Five Fast Facts
Food Safety Steps
Remember to follow the Clean, Separate, Cook, and Chill guidelines to help keep you and your family safe from Salmonella. Be especially careful to follow the guidelines when preparing food for young children, people with weakened immune systems, and older adults.
Don’t let Salmonella make you or your loved ones sick. Take a look at these five facts and CDC’s tips for lowering your chance of getting a Salmonella infection.
- You can get a Salmonella infection from a variety of foods. Salmonella can be found in many foods, including sprouts and other vegetables, eggs, chicken, pork, fruits, and even processed foods, such as nut butters, frozen pot pies, chicken nuggets, and stuffed chicken entrees. Contaminated foods usually look and smell normal, which is why it is important to know how to prevent infection.
- Salmonella also can spread from animals to people and from people to people. Always wash your hands after contact with animals. Also wash your hands after using the toilet, changing diapers, or helping someone with diarrhea clean up after using the toilet. If you have a Salmonella infection, you should not prepare food or drinks for others until you no longer have diarrhea.
- Salmonella illness is more common in the summer. Warmer weather and unrefrigerated foods create ideal conditions for Salmonella to grow. Be sure to refrigerate or freeze perishables (foods likely to spoil or go bad quickly), prepared foods, and leftovers within 2 hours (or 1 hour if the temperature outside is 90°F or hotter).
- Salmonella illness can be serious and is more dangerous for certain people. Anyone can get a Salmonella infection, but some people are more likely to develop a serious illness, including children younger than 5, older adults, and people with immune systems weakened from a medical condition, such as diabetes, liver or kidney disease, and cancer or its treatment.
- Salmonella causes far more illnesses than you might suspect. For every person with a Salmonella illness confirmed by a laboratory test, there are about 30 more people with Salmonella illnesses that are not reported. Most people who get food poisoning do not go to a doctor or submit a sample to a laboratory, so we never learn what germ made them sick.
Pets and other healthy animals, including those at petting zoos, farms, fairs, and even schools and daycares, can carry Salmonella and other germs that make people sick. The following tips will help you stay safe when it comes to our feathery, furry, and scaly friends.
- Wash your hands thoroughly with running water and soap after touching pets and other animals, or their food, water, poop, belongings (such as toys and bowls), or habitats (such as beds, cages, tanks, coops, stalls, and barns).
- Don’t put your hands in your mouth after petting or playing with animals. Keep other items that have come into contact with animals out of your mouth.
- Don’t kiss cats, dogs, chickens, turtles, lizards, or other pets or animals.
- Don’t let children younger than age 5, people with weakened immune systems, or older adults touch high-risk animals (like turtles, frogs, chickens, or ducks) or their belongings or habitats.

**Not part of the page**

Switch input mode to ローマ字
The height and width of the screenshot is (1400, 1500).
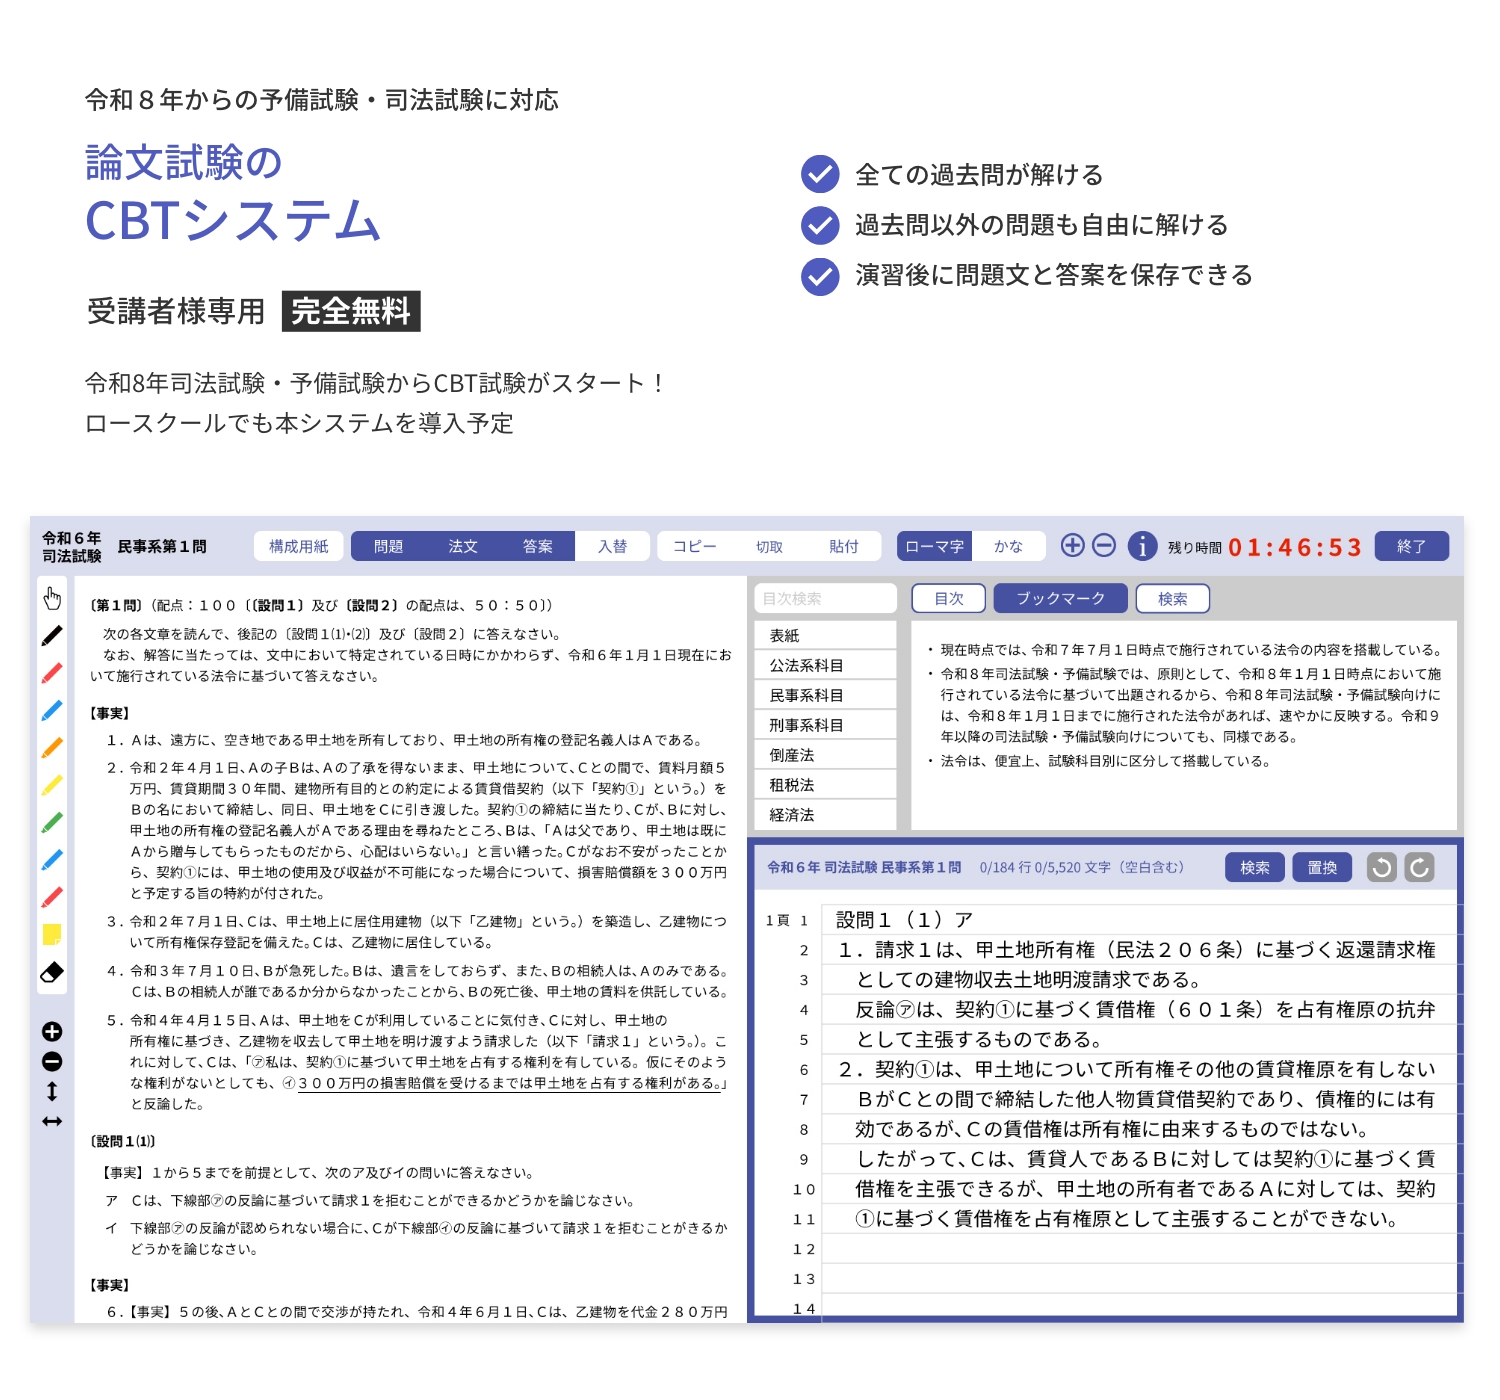pos(934,546)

- Never eat or drink around high-risk animals or in areas where they live and roam.
- Clean your pet’s bed, cage, terrarium, or aquarium and its contents (such as food and water bowls) outdoors. If you must clean your pet’s habitat indoors, use a bathtub or large sink that can be cleaned and disinfected. Avoid using a kitchen sink, if possible.
- Take your pet to the veterinarian regularly. By keeping your pet healthy, you also help to keep yourself and your family healthy.